Cette page reprend certaines entrées du Glossaire, pour éviter les redites.
L'hypothèse schismogénétique
Dans les premières années de ma thèse, j'essayais de saisir la différenciation des groupes sociaux par “schismogenèse”* (c'est-à-dire par interactions cumulées) afin de mieux comprendre l'histoire sociale de Taez.
J'ai repris cette hypothèse dans les années 2010, cette fois à l'échelle de l'aire culturelle monothéiste - pour expliquer l'enlisement de ma thèse, l'échec des Printemps Arabes, les affaires terroristes, etc..
D'où la définition proposée ici :
Matrice monothéïste
(Définition du Glossaire)
Système homéostatique* constitutif de la civilisation monothéiste*, conçu pour maintenir la vérité de propositions dogmatiques concurrentes au sein d’un écosystème intellectuel* partagé.
La matrice monothéiste recouvre l’ensemble des rapports schismogénétiques* entre ces traditions concurrentes, quelque soit leur niveau logique*. Elle se manifeste par la diffraction des figures prophétiques* et des conceptions de l'Alliance* dans les traditions interprétatives et dans les situations du monde contemporain.
En combinant le point de vue surplombant de l’anthropologie et de l’histoire avec les points de vue internes aux traditions religieuses, l'étude de la matrice monothéiste permet de renouveler la neutralité laïque.
Dossier “Matrice Monothéiste” (2024)
L’anthropologie monothéiste (2023)
La matrice monothéiste (2022)

*Objectif*: Pouvez-vous recopier intégralement le texte ci-dessus sur la matrice monothéiste, sans y changer un seul mot ?

*Données fournies*:
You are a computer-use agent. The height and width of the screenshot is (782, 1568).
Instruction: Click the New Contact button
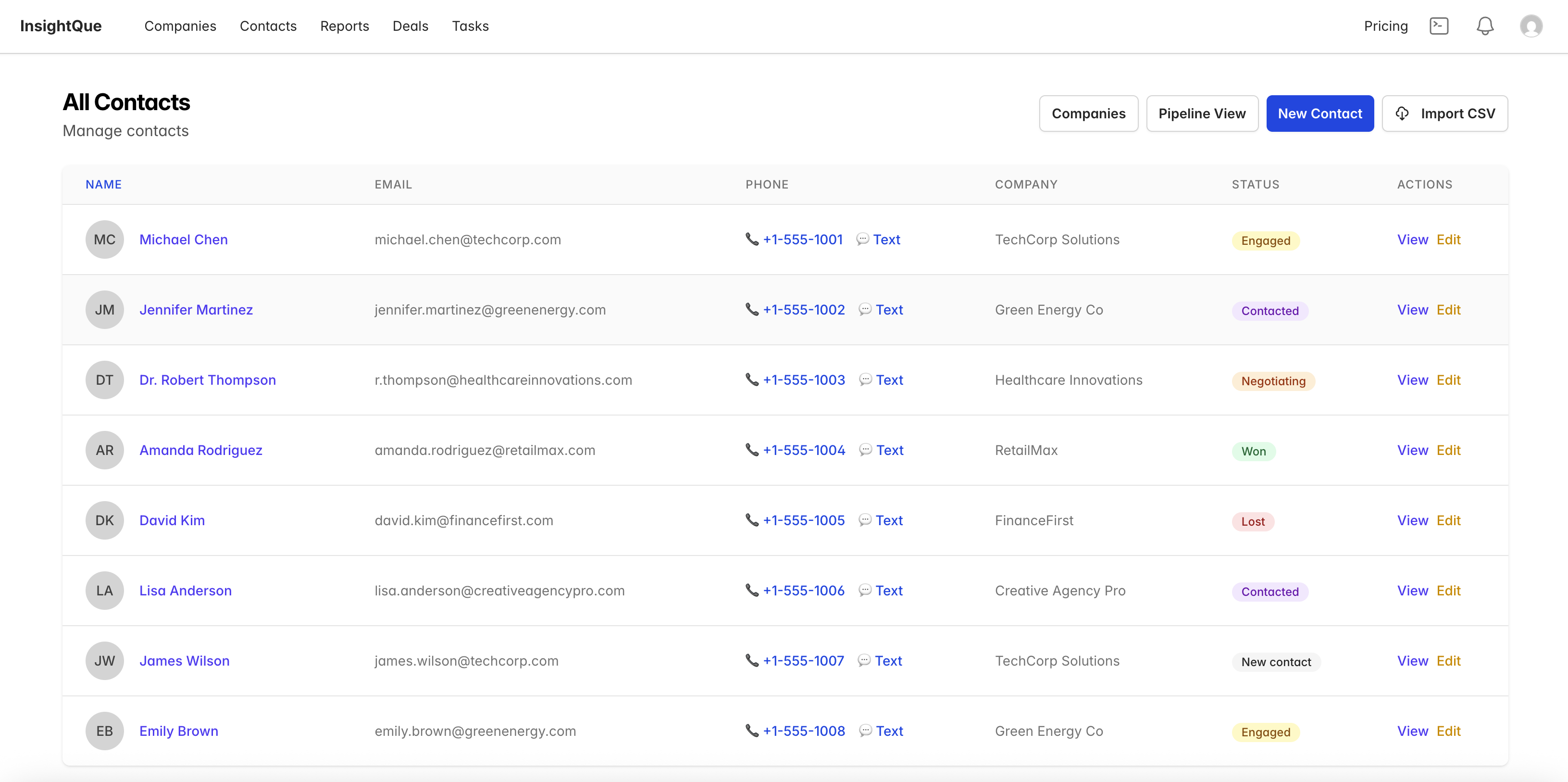click(1319, 114)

*Corrigé*:
Cette page reprend certaines entrées du Glossaire, pour éviter les redites.
L'hypothèse schismogénétique
Dans les premières années de ma thèse, j'essayais de saisir la différenciation des groupes sociaux par “schismogenèse”* (c'est-à-dire par interactions cumulées) afin de mieux comprendre l'histoire sociale de Taez.
J'ai repris cette hypothèse dans les années 2010, cette fois à l'échelle de l'aire culturelle monothéiste - pour expliquer l'enlisement de ma thèse, l'échec des Printemps Arabes, les affaires terroristes, etc..
D'où la définition proposée ici :
Matrice monothéïste
(Définition du Glossaire)
Système homéostatique* constitutif de la civilisation monothéiste*, conçu pour maintenir la vérité de propositions dogmatiques concurrentes au sein d’un écosystème intellectuel* partagé.
La matrice monothéiste recouvre l’ensemble des rapports schismogénétiques* entre ces traditions concurrentes, quelque soit leur niveau logique*. Elle se manifeste par la diffraction des figures prophétiques* et des conceptions de l'Alliance* dans les traditions interprétatives et dans les situations du monde contemporain.
En combinant le point de vue surplombant de l’anthropologie et de l’histoire avec les points de vue internes aux traditions religieuses, l'étude de la matrice monothéiste permet de renouveler la neutralité laïque.
Dossier “Matrice Monothéiste” (2024)
L’anthropologie monothéiste (2023)
La matrice monothéiste (2022)